Why did you choose to teach at the University of Virginia?
This is the third time I’ve been here. I first came to UVA as a student, then I taught here for two years in the 70s, and then finally I returned in 1988 when I was asked to chair the department of architecture. This place is dear and important to me because the UVa School of Architecture remains one of the top schools in the nation that still focuses on architectural design. This may sound strange, but so many schools seem to have abdicated away from the teaching of design. As design is the core of our discipline, I enjoy being here.
How did you become interested in architecture?
When I was a teenager I came across a mill near my hometown and I was startled that the mill made a stronger landscape than it had inherited because the mill had a dam that formed a mill pond which gave a normal creek both stillness and velocity. The dam continued into the abutment and a turbine and finally to the elegant superstructure above and I realized that the building and its need for water power had paid an elegant price for use of the land. I understood at that moment that architecture could make a place stronger and more beautiful rather than ruining it like so much architecture does.
What do you like best about Charlottesville?
Charlottesville is a wonderful town but its real splendor is its setting in the foothills of the Blue Ridge. I find it extremely satisfying as a juncture between a tight urban place and its natural setting.
What is the most exciting or interesting project you've worked on?

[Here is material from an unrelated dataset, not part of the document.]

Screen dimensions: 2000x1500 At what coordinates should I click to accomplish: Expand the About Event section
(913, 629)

My favorite project is an unbuilt project. It began as a house for Habitat for Humanity in a competition offered by SECCA in which we decided not to do a house but to do a community because we didn’t think a single house really got at the problem. We created a tight urban design in which houses of all sizes sat along a shared street. The lawns in the back of the houses were planted with tomatoes and corn and crops to help sustain the people, and the houses were modular with a kit of parts—a selection of walls and windows that could be chosen by the owner, not the architect. That project was the most interesting to me because we made it a statement of principles as well as a design.
What have you learned that surprised you (either at the A-school or afterwards)?

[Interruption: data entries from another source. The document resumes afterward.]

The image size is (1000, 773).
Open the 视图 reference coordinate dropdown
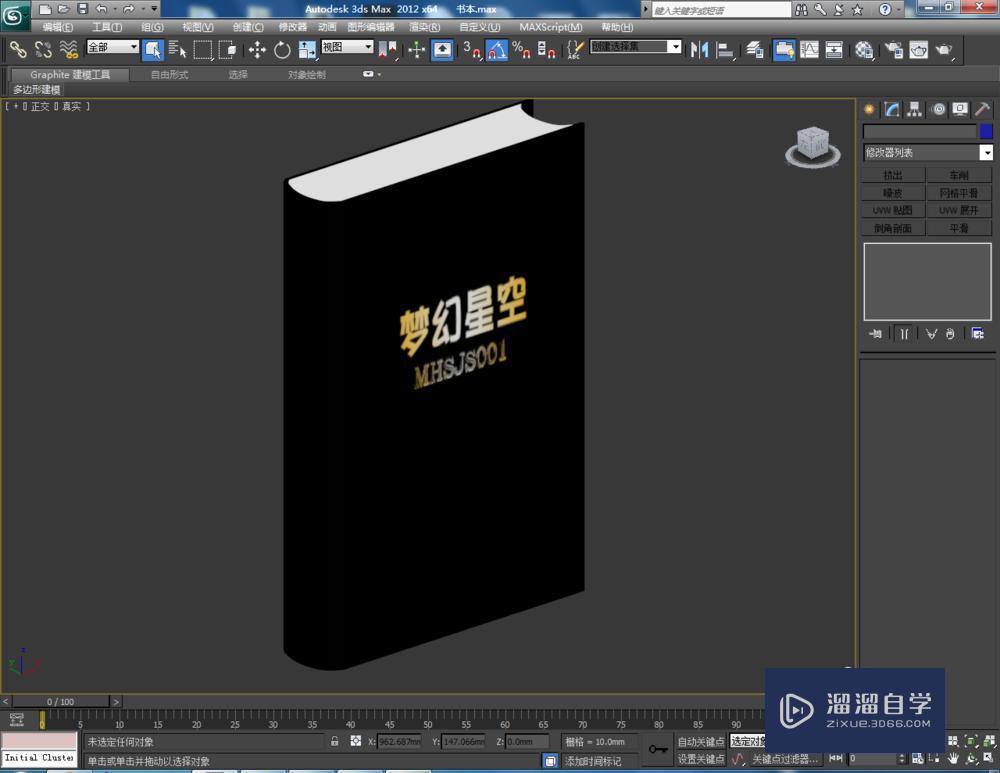[x=347, y=47]
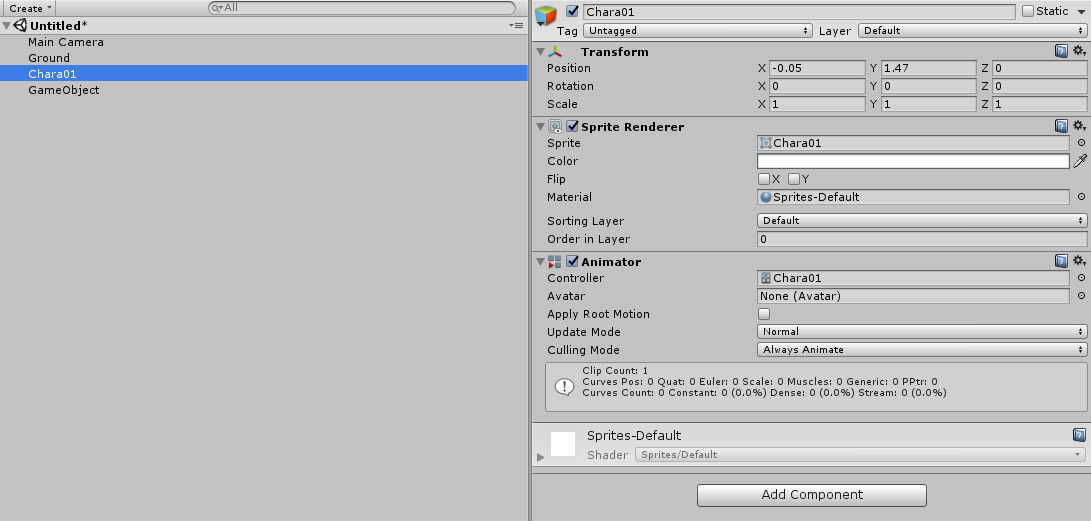Select the Ground object in Hierarchy
1091x521 pixels.
click(49, 58)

For years my only contact with design students was in a studio setting. A few years ago I began having long conversations with each student at the beginning of the semester about themselves and their interests: where they come from; where they hope to go; what their loves are; what are their avocations or interests beyond studio. And what I continue to find is that all of these students have so many layers and interests and abilities—they’re spending time volunteering, they’re musicians, they’re aspiring writers, they’re world famous Frisbee players, none of which I had any idea about before I started doing this. Learning about these students’ outside interests has helped me enormously.
What is your next project?
We have completed drawings for and are preparing to build a guest house for a Cistercian monastery, Mepkin Abbey and Meditation Chapel on the Cooper River in South Carolina.